IE is a company formed by Diveroli and his business partner, Ross Reback (“Mr.
Reback”), to monetize Diveroli’s life story by self-publishing his memoir Once a Gun
Runner.
In April 2016, IE sued Warner. IE’s first complaint accused Warner and
seven others of a conspiracy to steal secrets from Diveroli’s memoir and of
improperly using his name in the movie. Warner moved to dismiss showing that
none of these claims had any basis in law, and IE abandoned its first complaint and
hired new counsel. IE’s amended complaint asserted four new causes of action: (1)
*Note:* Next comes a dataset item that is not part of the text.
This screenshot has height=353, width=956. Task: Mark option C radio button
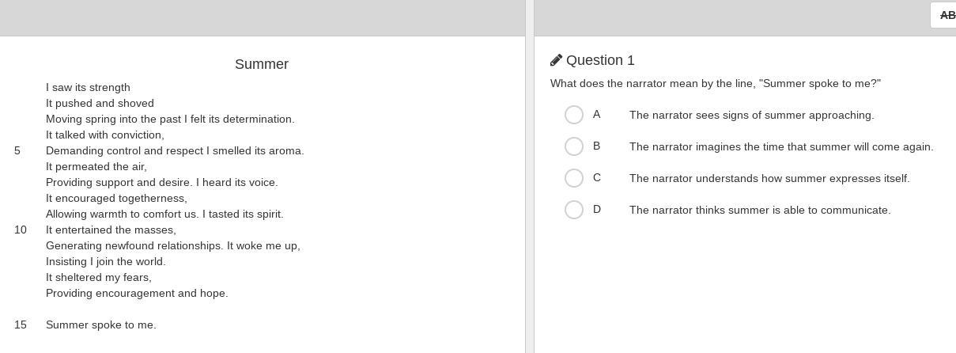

violation of the Lanham Act (injunctive relief and damages), (2) violation of
Florida’s Deceptive and Unfair Trade Practices Act (injunctive relief), (3) and unfair
competition (damages) – the same claims that Mr. Cox now asserts against Warner.
The gravamen of IE’s amended complaint was that, in marketing War Dogs, Warner
unlawfully sold the film as the true story and as the unadulterated truth.
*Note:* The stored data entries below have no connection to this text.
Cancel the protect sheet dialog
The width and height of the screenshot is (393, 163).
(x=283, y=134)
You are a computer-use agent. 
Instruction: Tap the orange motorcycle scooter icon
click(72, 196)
After the first lawsuit had been pending for approximately one year, Mr. Cox
sought to intervene claiming that he was the rightful owner of the book. In his
motion to intervene, Mr. Cox asserted that IE, Diveroli, and Mr. Reback conspired
to steal his copyright and violated contracts among them related to the book. Before
the case proceeded to summary judgment and after IE and Warner engaged in
mediation and discovery, the parties settled their dispute. IE then filed a joint
stipulation of dismissal with prejudice of all claims against all defendants. The
district court subsequently ordered the case dismissed with prejudice.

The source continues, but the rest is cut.